ご縁があって神戸市内の歴史ある印刷屋さんと親戚関係になりました。
神戸で100年以上続く老舗の印刷所で、ふと見ると倉庫に1台の自転車が佇んでいました。「時々は使うんだけど、さすがにもう古いから・・・」というその自転車はいわゆる「実用車」と呼ばれる初期のころの自転車、ロッドブレーキに26吋のBEタイヤを装着した骨太の業務車両です。 ただ、幾か所か残念な部分も見られ、長い年月に幾多の変遷もあったことが見られました。

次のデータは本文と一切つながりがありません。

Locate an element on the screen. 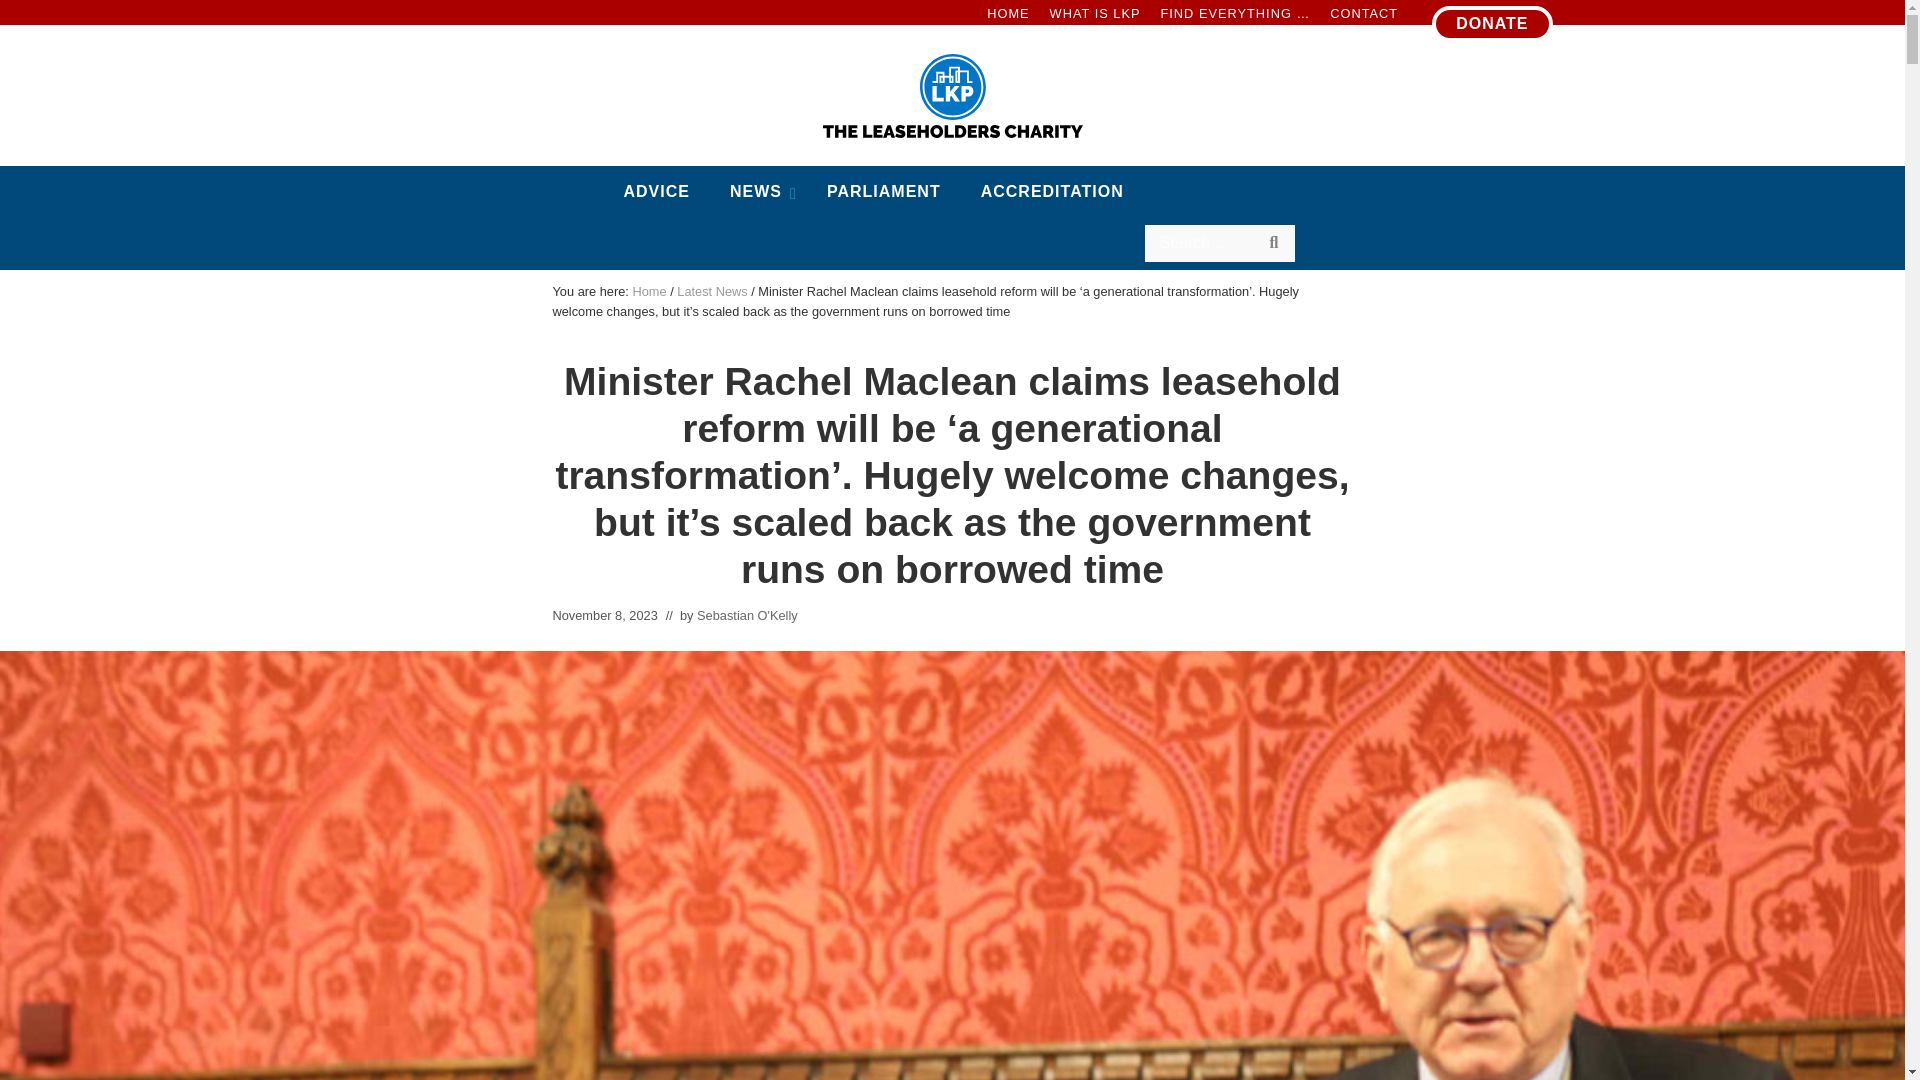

神戸は1868年(慶応3年)に対外自由貿易港として開港しました。それに伴う様々な混乱は歴史にいろいろと記録されていますが、大坂でも大和でもない兵庫の「神戸村」が国際的な都市になったのはこのことによるものです。貿易に伴う経済の発展とともに、神戸も大きく発展しました。対外的な公用文書をはじめ、証明書や許可証など公書の需要がかつてないほどになったことに応じて「角丸印刷所」がはじめられたそうです。そしてその後も長くにわたり貿易、通関などの主要都市神戸の印刷所として繁栄をしてきたそうです。創業1900年(明治33)年、今年で123年を迎えるといことになります。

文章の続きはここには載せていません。